Process documents

Document processing is performed in two steps. First, an attempt is made to classify the document. Second, the settings of that specific class are applied to the document to retrieve the document data.

Each time a document is processed, it is introduced by the Document_BeforeProcessXDoc event in the project script. This is because the incoming document is completely unknown. Use this event to control the recognition as shown in the example below.

You cannot call page recognition from script using the Tungsten Clarity recognition engine.

If project fields are defined their extraction events are executed first. Next, the classification events are executed and these classification events are also part of the project script. For example, use project field extraction to classify the document when a bar code result is used to classify documents to a specific class.

Extraction is performed for a classified document. This means that all locator methods are executed and by their assignment to the fields the document is getting its field results. The extraction events follow the defined class hierarchy and events take the field and locator inheritance into account. When the extracted document belongs to a child class, the extraction events for the inherited locators and for the inherited fields are also fired for all parent classes.

> [STORED DATA]:

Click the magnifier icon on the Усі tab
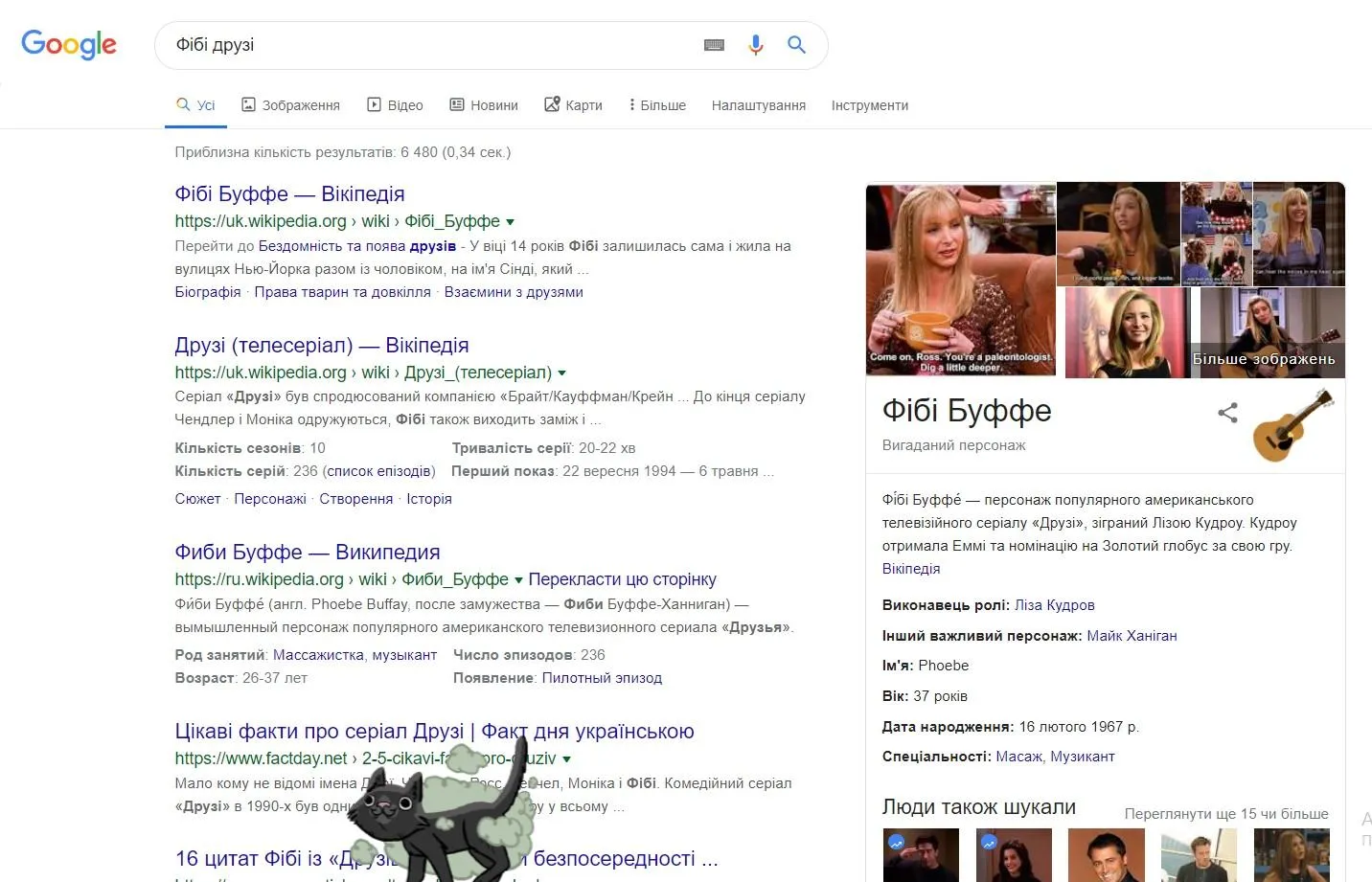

> [TASKS]:
a - Rewrite the document-processing text from "Each time a" up to and including "the example below.", changing "incoming document" to "received document".
b - Write what comes next in the document-processing text, starting after its final sentence.

> [THE ANSWERS]:
a -
Each time a document is processed, it is introduced by the Document_BeforeProcessXDoc event in the project script. This is because the received document is completely unknown. Use this event to control the recognition as shown in the example below.

b -
If foldering is enabled and you have folder fields defined, you cannot change any folder fields for any of the document processing events, such as DocumentValidated. This is because multiple documents are processed in parallel and any changes cannot be saved to the root Xfolder object.

Suppress OCR After Third Page

The following example shows how to skip recognition for all pages after the third page. All documents have three or less pages have full recognition results. Documents with more than three pages have recognition results for the first 3 pages only.

However, a side-effect of suppressing recognition for one or more pages is that bar code recognition does not work on any of the suppressed pages. This means that the Bar Code Locator cannot recognize any bar codes on suppressed pages.

' Project Script
Private Sub Document_BeforeProcessXDoc(pXDoc As CASCADELib.CscXDocument)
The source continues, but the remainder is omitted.